The Quantitative Psychology program provides a unique doctoral training experience, wherein graduate students are trained as quantitative specialists who can interface quantitative methods with substantive issues across the behavioral and social sciences. Students in our program develop a substantial background in quantitative methods. In terms of depth of expertise, some students pursue more depth in quantitative content areas and some students pursue complementary expertise in a non-quantitative content area of psychology (e.g., clinical, cognitive, developmental, health, social, and so on). The exact nature of a student's non-quantitative focus depends on the interests and goals of both the student and the faculty mentor. Current methodological interests in quantitative psychology include psychometric methods, item response theory, structural equation modeling, multivariate statistics, multilevel modeling, mixture modeling, nonparametric statistics, and many other topics on quantitative methods as applied in the behavioral and social sciences.

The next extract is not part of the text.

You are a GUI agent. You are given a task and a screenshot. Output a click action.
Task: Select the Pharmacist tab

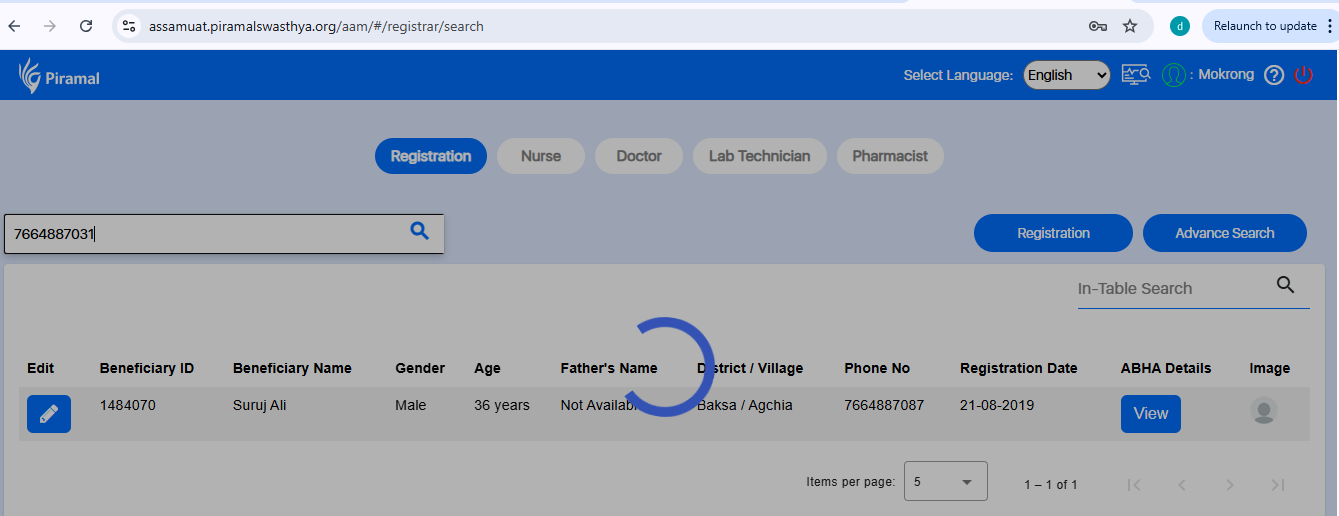[889, 156]
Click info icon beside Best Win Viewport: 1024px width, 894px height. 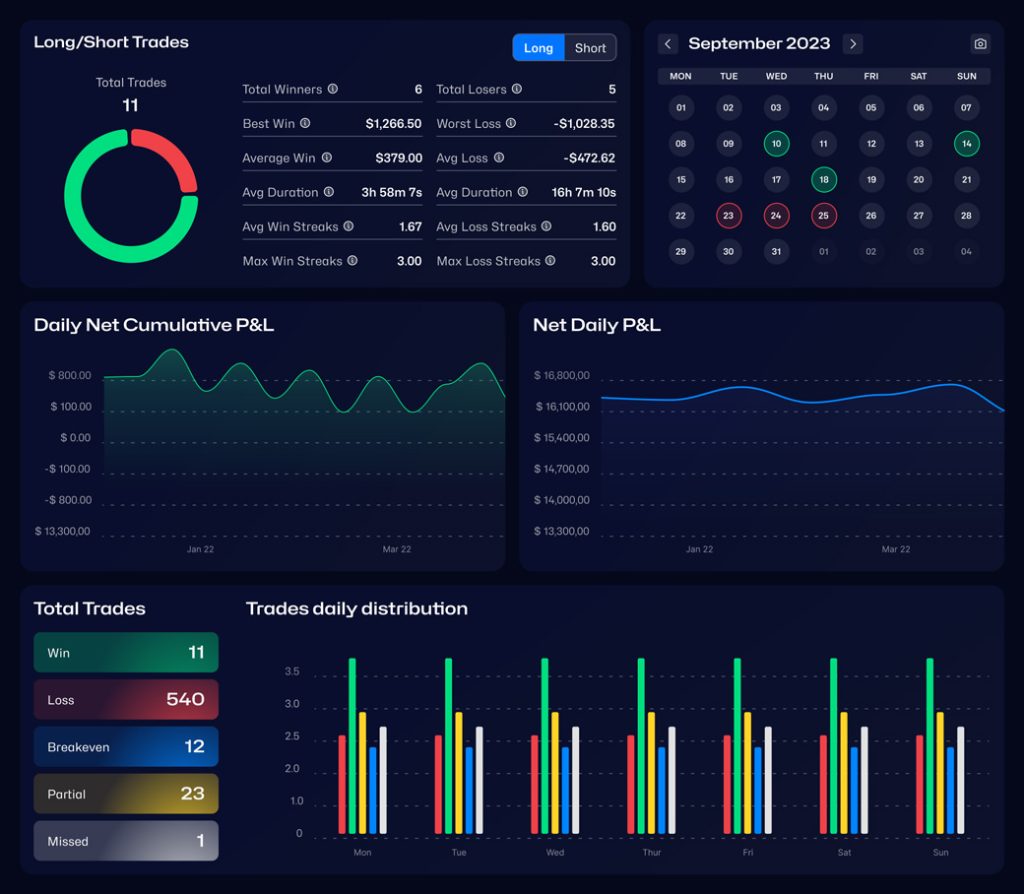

Students in our program are prepared with many career options in mind. Recent program graduates are employed in (a) academic programs that offer graduate degrees, (b) basic research units in both academic and organizational settings, (c) applied research settings, and (d) freelance consultation settings. Recent data from the American Psychological Association indicate that nearly all graduates from quantitative psychology programs proceed directly into full-time employment. About half the positions are in academic settings, with nearly all of these in upper-tier universities with graduate programs. Quantitative specialists have substantial technical expertise that provides a distinct advantage in the job market. Quantitative specialists often garner higher starting salaries than their non-quantitative peers, and they have access to additional income enhancing activities (e.g., grant involvement and departmental consulting).